“There’s a lot of treatments right now for BPH,” Welty said. “TURP was the gold standard, though a lot of us don’t use that very much any more because there’s a lot of options and having aquablation available gives us another tool.”
Welty said that in particular, aquablation therapy has the benefit of being able to treat all prostate sizes, while some other treatment options are less effective for larger prostates.
When left untreated, BPH can lead to increasingly severe complications in the urinary tract, with the enlarged prostate obstructing the flow of urine, leading to the inability to pass urine and kidney dysfunction in severe cases.
“Not all men, but a lot of men as they get older, their prostates get larger, and sometimes when their prostates get larger it blocks the urethra,” Welty said. “So they can have a harder time emptying the bladder, and it also can lead to some bladder dysfunction because the bladder is working harder to get the urine out so they have to go more frequently or more urgently.”

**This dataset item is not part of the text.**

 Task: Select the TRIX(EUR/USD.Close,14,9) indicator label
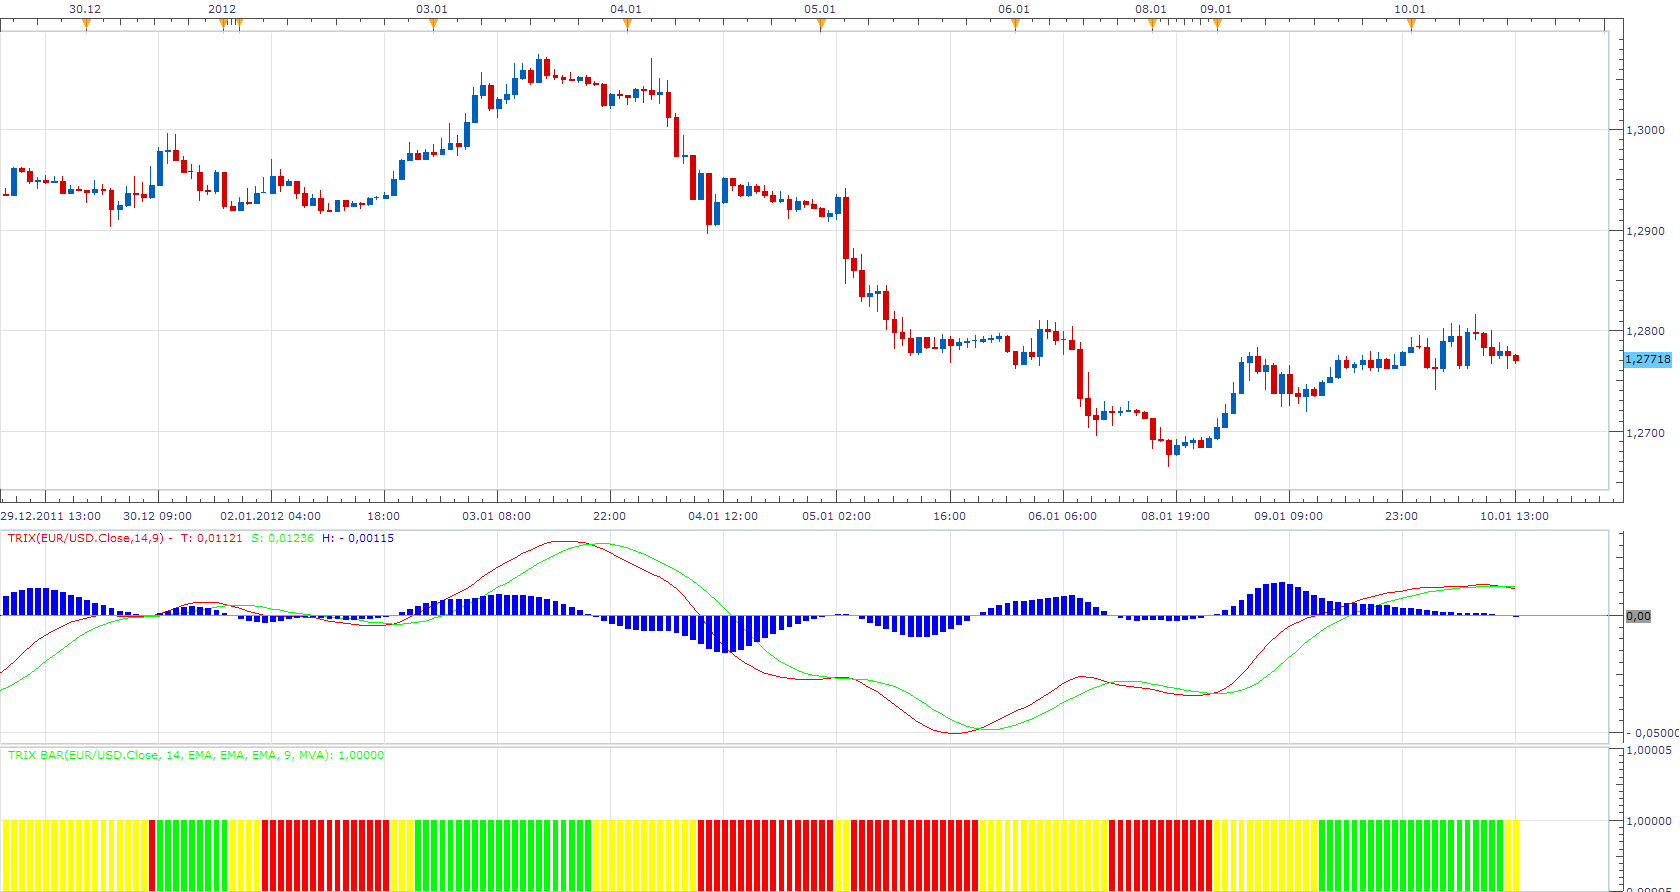click(86, 538)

Welty said that most of his patients come to SRRMC at the advice of their primary care doctors, or in some cases, when the condition has gone untreated to the point where they can’t urinate at all.
“For an enlarged prostate, the main goal here is quality of life, but a lot of men tend to postpone looking for treatment thinking either that medications are going to have lots of side effects, or treatments are going to have lots of side effects,” Welty said. “Sometimes men have heard about their friends getting treated for prostate cancer, and this is very different.”
While the risk of BPH is generally higher in men over the age of 50, Welty said that this can vary widely, with patients experiencing their first symptoms anywhere between the ages of 40 and 70. He noted that primary care doctors will generally start asking screening questions about prostate health as men enter their 40s.
“The main risk factor is age and just being a man,” Welty said.
While genetics can play a role in prostate health, Welty said that for BPH, diagnosis and treatment were based on symptoms reported by patients, with no blood or genetic screenings for the disease.
“Family history is definitely a risk factor,” Welty said. “It just tends to run in families. But just because someone’s dad had their prostate operated on for an enlarged prostate, if they don’t have any symptoms, there’s no extra screening to do.”
Welty noted that while aquablation offers advantages, including increased precision from real-time imaging and the ability to treat a wide range of patients, it is one of many treatment options for BPH.
“You have to talk to a urologist to find out if it’s going to be the right thing, but even then there’s a lot of options,” Welty said.